The state already has a wolf control program under way near the Interior town
of McGrath, where pilot-and-hunter teams are allowed to shoot wolves from planes.
The Nelchina plan requires pilots to land the planes before killing the animals.
The wolf-killing programs have prompted a Connecticut-based animal rights group
to launch a boycott of Alaska's estimated $2 billion-a-year tourism industry.
The Board of Game wants to remove about 140 wolves from an 8,000-square-mile
area in the Nelchina basin. Applications are available at Fish and Game offices.
About 30 permits are expected to be issued initially, with the first being approved
as soon as Jan. 22, said Bruce Bartley, a spokesman with Fish and Game in Anchorage.
Residents of the Nelchina area will get first consideration, Bartley said.
The board last month approved specific plans to extend Alaska's lethal wolf control
program to the Nelchina area.
The board had previously approved the killing of about 40 wolves in a 1,700-square-mile
area near McGrath. Three one-month permits were issued in November and December,
but unfavorable weather conditions have prevented any wolves from being killed
so far, Fish and Game spokeswoman Cathie Harms said Wednesday.
Pilot-and-hunter teams have said conditions will improve in February and March
for tracking wolves.
Bartley said the Game Board has heard complaints for years from McGrath- and
Nelchina-area residents that bears and wolves are eating too many moose calves,
leaving too few moose for people to eat.
The Nelchina basin area had a similar land-and-shoot program that ended in 1995.
After that, the wolf population in game management Unit 13 more than doubled,
Now between 70 percent and 90 percent of moose calves in Unit 13 are dead within
five months, Bartley said, and the cow moose on average are getting older and
producing fewer calves.
The moose population has declined by more than half in recent years.
"It is a vicious cycle," he said.
The predator control program near McGrath began last spring with the relocation
of 75 black bears and eight grizzlies. State wildlife biologists say the relocation
effort boosted the summer moose calf survival rate 20 percent.

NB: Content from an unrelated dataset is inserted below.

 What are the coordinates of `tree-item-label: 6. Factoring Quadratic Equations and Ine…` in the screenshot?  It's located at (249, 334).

The next phase of the program calls for killing dozens of wolves this winter,
a time when moose calves are most vulnerable to being eaten by wolves.

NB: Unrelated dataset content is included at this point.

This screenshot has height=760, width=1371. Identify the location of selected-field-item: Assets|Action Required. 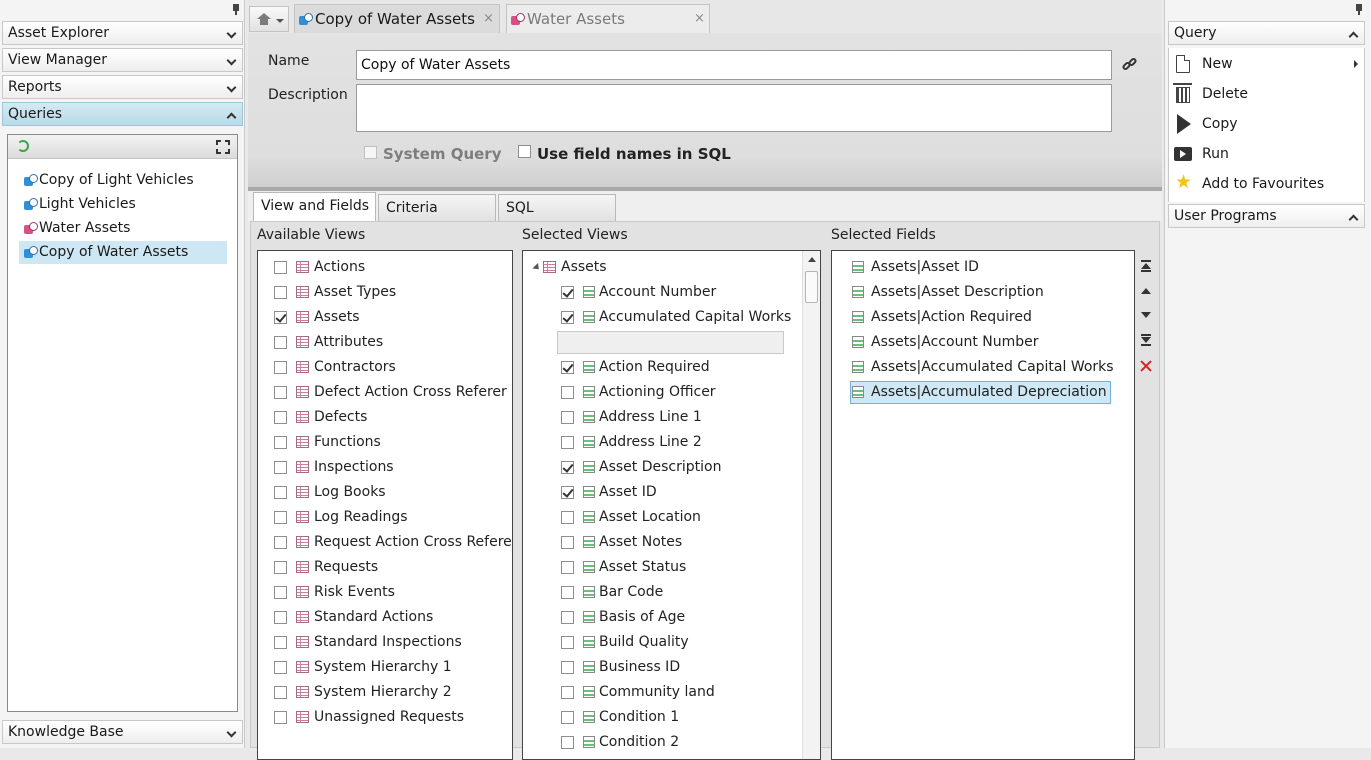
(987, 318).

Harms said that within the next two weeks officials will decide whether to renew
the McGrath permits or issue additional permits. Conditions should improve in
spring because there will be more light, and likely more fresh snow and low winds,
Unlike the McGrath area, the board determined that land-and-shoot could work
in the Nelchina area because the area has fewer trees and bushes. The area also
tends to get more fresh snow -- good for tracking -- and the weather is more
stable, Bartley said.
If land-and-shoot doesn't work to drive down the wolf population, the board could
consider an aerial program like that under way in McGrath.

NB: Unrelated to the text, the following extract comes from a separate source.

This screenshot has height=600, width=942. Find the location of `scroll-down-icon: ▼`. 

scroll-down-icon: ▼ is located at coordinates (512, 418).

Priscilla Feral, president of the Darien, Conn.-based Friends of Animals, said
she was disappointed that Alaska is expanding its wolf control program. So far,
the group's efforts to stop the program in court have failed.
Friends of Animals, which was behind a successful tourism boycott a decade ago,
organized 30 protests the first weekend after Christmas in cities nationwide.
Feral said 18 more will be held Jan. 17-19.